The Sooner football season takes a breather of sorts the next two weekends as the No. 14 team in this week’s Associated Press rankings takes on the two bottom teams in the Big 12.

It would be easy to let down your guard a little and take the Kansas Jayhawks this weekend and the Iowa State Cyclones next for granted. Just add two more checks to the 2015 win column and move on, right?

While the challenge may be less, the next two games mean as much to the Sooners’ season as any that came before or will follow. It is not wise to go into any game or week of pregame preparation with the mindset that, either as individuals or as a team, you can just turn it on and off at will and make everything come out fine at the end.

Oct 24, 2015; Norman, OK, USA; Oklahoma Sooners running back Joe Mixon (25) runs the ball against the Texas Tech Red Raiders during the second quarter at Gaylord Family – Oklahoma Memorial Stadium. Mandatory Credit: Mark D. Smith-USA TODAY Sports

The next two games represent an important test of character for the Oklahoma football team. The Sooners are coming off of back-to-back dominating performances against Kansas State and last weekend at home vs. Texas Tech. As much as anything, the way the Sooners prepared for and played in their last two games was a result of not being as ready, physically and mentally, as they should have been in losing to their longtime Red River rival Texas.

You may recall that the Sooners were pegged as 17-point favorites over the Longhorns in this year’s annual get-together in the Cotton Bowl in Dallas. They would never admit it, of course, but I believe the OU players, and perhaps even members of the coaching staff, read and bought too much into the headlines and hype declaring that the seemingly down-and-out Longhorns were down for the count this season and would just roll over and be stampeded by the much-better team from the northern side of the Red River.

For longtime followers of the OU-Texas rivalry, this year’s game was like a self-fulfilling prophecy. How many times has the team billed as the underdog in this game risen up to defy all the predictions and expectations of the self-acclaimed experts? The answer is: more than you might expect. And it happened again this year.

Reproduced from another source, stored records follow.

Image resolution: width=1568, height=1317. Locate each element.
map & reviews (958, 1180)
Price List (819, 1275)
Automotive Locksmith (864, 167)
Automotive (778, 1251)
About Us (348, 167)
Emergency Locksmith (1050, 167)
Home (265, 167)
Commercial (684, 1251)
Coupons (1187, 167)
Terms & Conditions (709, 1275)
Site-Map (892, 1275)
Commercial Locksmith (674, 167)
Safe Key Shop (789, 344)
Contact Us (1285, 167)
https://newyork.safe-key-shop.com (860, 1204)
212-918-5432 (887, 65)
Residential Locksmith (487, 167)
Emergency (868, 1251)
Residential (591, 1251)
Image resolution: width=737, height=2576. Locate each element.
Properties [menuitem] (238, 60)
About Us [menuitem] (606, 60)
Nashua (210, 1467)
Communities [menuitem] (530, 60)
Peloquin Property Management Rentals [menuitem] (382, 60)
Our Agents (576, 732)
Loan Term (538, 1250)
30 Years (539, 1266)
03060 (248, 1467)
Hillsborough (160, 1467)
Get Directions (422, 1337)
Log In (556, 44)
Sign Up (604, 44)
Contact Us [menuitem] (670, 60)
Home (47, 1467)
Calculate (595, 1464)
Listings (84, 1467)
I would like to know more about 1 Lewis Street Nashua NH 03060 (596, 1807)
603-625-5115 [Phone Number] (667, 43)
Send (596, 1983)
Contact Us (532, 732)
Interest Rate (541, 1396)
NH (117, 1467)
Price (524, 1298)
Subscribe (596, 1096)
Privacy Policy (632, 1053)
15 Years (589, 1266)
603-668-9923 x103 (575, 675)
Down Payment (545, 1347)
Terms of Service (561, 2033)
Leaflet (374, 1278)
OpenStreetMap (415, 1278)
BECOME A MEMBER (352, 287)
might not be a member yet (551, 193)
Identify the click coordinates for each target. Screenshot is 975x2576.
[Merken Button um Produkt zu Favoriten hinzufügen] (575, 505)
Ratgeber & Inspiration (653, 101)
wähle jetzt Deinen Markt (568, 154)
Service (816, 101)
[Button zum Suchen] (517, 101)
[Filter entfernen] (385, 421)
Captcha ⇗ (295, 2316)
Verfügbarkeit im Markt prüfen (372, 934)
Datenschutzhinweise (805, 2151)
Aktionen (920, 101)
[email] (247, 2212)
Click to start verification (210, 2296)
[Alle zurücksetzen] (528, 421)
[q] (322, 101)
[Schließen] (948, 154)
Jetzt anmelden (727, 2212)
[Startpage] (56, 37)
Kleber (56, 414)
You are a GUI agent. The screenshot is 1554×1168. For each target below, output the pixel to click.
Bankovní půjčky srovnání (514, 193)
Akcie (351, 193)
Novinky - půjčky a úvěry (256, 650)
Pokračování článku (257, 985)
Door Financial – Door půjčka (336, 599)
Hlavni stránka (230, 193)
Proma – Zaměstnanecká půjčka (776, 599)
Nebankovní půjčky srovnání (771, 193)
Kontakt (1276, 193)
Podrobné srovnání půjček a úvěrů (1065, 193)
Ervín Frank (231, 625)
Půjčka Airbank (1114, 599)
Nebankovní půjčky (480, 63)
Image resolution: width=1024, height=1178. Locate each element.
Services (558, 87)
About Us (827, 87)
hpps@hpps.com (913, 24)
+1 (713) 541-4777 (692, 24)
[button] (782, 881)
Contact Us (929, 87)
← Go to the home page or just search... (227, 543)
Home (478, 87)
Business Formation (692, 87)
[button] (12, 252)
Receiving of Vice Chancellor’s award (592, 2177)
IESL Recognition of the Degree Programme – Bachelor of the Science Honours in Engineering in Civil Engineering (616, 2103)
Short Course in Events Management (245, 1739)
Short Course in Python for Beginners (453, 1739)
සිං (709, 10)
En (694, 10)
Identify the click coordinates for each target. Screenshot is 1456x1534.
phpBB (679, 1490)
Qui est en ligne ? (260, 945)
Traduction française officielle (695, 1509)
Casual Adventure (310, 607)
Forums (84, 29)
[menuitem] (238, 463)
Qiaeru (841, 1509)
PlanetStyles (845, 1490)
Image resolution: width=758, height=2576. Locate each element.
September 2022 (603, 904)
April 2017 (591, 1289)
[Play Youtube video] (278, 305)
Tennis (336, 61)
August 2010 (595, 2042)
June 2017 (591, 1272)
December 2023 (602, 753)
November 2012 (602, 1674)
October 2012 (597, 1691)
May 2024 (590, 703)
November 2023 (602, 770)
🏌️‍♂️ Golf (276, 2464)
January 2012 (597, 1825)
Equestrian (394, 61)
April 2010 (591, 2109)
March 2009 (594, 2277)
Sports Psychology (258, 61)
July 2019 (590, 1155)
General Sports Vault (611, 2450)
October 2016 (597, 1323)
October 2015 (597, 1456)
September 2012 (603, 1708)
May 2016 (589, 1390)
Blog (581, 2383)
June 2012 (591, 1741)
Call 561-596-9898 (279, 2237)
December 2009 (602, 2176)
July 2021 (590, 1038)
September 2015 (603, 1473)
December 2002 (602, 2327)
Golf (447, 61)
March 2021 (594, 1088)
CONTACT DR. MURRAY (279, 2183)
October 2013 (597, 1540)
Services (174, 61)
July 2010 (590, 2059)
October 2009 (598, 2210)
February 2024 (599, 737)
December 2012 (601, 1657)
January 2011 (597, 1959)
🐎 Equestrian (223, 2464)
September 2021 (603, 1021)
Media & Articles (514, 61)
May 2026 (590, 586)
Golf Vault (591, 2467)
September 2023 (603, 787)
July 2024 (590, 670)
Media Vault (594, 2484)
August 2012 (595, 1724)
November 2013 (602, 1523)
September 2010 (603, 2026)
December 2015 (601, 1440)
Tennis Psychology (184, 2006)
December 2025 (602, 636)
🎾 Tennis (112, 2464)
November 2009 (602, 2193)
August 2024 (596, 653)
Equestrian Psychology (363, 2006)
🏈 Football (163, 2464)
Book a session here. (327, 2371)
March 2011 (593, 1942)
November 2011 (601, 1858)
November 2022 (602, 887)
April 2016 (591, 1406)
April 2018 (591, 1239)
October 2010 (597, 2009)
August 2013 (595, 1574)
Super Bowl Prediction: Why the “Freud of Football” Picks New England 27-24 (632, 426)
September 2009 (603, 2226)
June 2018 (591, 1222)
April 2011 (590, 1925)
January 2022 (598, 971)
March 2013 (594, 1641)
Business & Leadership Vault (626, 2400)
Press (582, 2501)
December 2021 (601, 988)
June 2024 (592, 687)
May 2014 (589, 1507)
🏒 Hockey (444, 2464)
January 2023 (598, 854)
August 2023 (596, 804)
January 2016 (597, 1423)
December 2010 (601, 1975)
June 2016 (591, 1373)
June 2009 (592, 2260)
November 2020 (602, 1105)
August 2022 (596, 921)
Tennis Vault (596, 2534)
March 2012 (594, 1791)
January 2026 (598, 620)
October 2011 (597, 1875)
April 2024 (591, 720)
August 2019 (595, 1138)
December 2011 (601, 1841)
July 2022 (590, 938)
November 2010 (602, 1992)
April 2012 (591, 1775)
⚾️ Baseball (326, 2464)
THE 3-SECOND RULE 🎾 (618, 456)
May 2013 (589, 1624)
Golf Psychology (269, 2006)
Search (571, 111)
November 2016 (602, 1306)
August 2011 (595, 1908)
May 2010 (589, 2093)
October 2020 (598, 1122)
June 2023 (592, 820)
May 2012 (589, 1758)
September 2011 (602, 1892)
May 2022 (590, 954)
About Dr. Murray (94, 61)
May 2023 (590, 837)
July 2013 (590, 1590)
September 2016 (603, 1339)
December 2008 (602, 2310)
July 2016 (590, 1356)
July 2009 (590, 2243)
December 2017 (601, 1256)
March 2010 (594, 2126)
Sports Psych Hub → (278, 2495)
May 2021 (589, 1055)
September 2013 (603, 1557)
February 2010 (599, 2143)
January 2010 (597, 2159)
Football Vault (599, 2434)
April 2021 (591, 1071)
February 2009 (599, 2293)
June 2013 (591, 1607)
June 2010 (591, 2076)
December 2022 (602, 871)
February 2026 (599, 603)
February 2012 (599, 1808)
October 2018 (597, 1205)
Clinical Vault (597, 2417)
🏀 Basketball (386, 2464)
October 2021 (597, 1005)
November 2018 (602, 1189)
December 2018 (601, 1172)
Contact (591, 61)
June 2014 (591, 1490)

The Sooners can still overcome the unexpected but deserved loss to Texas, but they just as easily could have averted the disappointment had they taken that game more seriously than it appeared they did. It also could be said, however, that the Texas wake-up call just might have saved OU’s season.

You cannot convince me that what happened against Texas didn’t have anything to do with how well the Sooners performed in the subsequent games with K-State and Texas Tech. I’d say quite the contrary: The Texas game had everything to do with the focus, determination and alpha-dog-like aggressiveness the OU football team displayed the past two weekends.

Kansas and Iowa State, for sure, are not Texas, but if Oklahoma learned nothing else from this year’s Red River game it was that you can’t just roll into and out of town and expect your opponent not to put up a fight.

OU offensive coordinator Lincoln Riley knows the danger of thinking the Kansas and Iowa State games are nothing more than tune-ups for the championship gauntlet the Sooners have to go through on successive weekends in November, when they face Baylor, TCU and Oklahoma State to close out the regular season.

"“Everybody wants to think like that, but that’s a dream world,” Riley told the Oklahoma City Oklahoman this week. “These guys (Kansas and Iowa State) have got scholarship players. They’ve got good coaches. If we live in that world (the ‘dream world’), we’ll get beat.”"

I expect the Sooners will have a big offensive day at Kansas – and against Iowa State next weekend the game is in Norman, so you know they will be motivated in front of the home fans – but I don’t think they will perform with the same emotion and intensity that they did against Kansas State and Texas Tech. OU should win both games decisively, but it also provides the opportunity to give a lot of players game experience and protect your top players, as much as you can, from serious injury when the game is well in hand.

The Jayhawks and Cyclones may be down in the standings, but these are still meaningful games for the Sooners. OU has nothing really to gain, but everything to lose if it doesn’t approach its next two opponents seriously.